Our major comments on the proposed curriculum are:
a) Increased engagement with and understanding of statistics in Stage 6 will be better served by a
revision to the statistical content and its delivery in the F-10 syllabus. In particular, developing an early
recognition and delight in the concept of variation, statistical investigation and thinking statistically.
b) Statistical ideas are by nature multidisciplinary, and should not merely be considered as a subset of
mathematics. A key to reinforcing the learning of fundamental statistical ideas is to embed them as
part of the investigatory process in the curricula of other disciplines, particularly, but not limited to,
the Sciences.
c) In practice, and in the context of arousing interest in students, the use of a computer is essential to
engaging with statistics. For the statistical education of Australian students to be competitive with
their international peers, the statistics syllabus should be constructed with computer usage assumed
as default, much like a lab is for the Sciences, rather than being constrained by the lowest common
denominator.
d) There are a large number of errors and omissions in the Glossary, and very many casually or loosely
written technical descriptions across the draft syllabus. We strongly recommend engaging with the
SSA to develop an appropriate and complete glossary, along the lines of the ACARA F-10 Mathematics
Glossary (http://v7-5.australiancurriculum.edu.au/mathematics/glossary).

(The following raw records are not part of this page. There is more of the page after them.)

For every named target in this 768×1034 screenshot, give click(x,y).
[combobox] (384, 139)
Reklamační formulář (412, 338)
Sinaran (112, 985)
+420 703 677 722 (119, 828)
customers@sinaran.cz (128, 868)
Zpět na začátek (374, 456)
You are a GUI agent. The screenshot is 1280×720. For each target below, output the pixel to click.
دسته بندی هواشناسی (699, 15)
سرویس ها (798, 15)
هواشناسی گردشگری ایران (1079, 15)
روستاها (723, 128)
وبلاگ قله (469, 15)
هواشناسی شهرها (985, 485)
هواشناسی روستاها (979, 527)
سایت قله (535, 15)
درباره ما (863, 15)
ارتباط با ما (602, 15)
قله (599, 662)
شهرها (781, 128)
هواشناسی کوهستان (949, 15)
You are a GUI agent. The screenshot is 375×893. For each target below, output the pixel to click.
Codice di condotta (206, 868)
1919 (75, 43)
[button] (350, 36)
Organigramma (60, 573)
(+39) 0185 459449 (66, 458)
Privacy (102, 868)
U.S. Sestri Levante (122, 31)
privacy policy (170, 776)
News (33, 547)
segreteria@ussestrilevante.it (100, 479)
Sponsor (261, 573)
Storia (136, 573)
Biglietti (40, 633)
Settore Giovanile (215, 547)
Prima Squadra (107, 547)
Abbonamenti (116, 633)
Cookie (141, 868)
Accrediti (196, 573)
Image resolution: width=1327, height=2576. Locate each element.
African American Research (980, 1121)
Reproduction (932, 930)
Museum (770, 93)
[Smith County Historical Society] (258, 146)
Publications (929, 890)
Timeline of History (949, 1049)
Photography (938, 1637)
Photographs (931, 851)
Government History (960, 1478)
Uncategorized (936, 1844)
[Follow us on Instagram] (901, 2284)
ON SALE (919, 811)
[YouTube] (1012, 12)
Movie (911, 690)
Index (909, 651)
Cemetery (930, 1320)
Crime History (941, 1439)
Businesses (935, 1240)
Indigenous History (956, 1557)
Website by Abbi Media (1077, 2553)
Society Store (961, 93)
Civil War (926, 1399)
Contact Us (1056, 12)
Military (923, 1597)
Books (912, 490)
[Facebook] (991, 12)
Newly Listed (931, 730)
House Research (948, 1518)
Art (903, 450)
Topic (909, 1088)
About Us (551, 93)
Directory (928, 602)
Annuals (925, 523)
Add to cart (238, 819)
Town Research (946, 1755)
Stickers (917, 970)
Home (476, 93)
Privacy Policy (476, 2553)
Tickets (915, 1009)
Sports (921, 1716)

e) There is currently no proposed statistics component in Stage 6 Extension 2. While the above findings
take precedence, this is an excellent opportunity to develop inspiring statistical content that would be
appreciated by the more mathematically inclined students.
The Statistical Society of Australia is the national professional association of statisticians, with members who
are nationally and internationally recognised as experts in statistical education. It stands ready to directly assist
NSW BOSTES with the construction of a high quality state curriculum in statistics.
* Manyika J et al (2011). Big Data: The next frontier for innovation, competition and productivity. McKinsey Global Institute.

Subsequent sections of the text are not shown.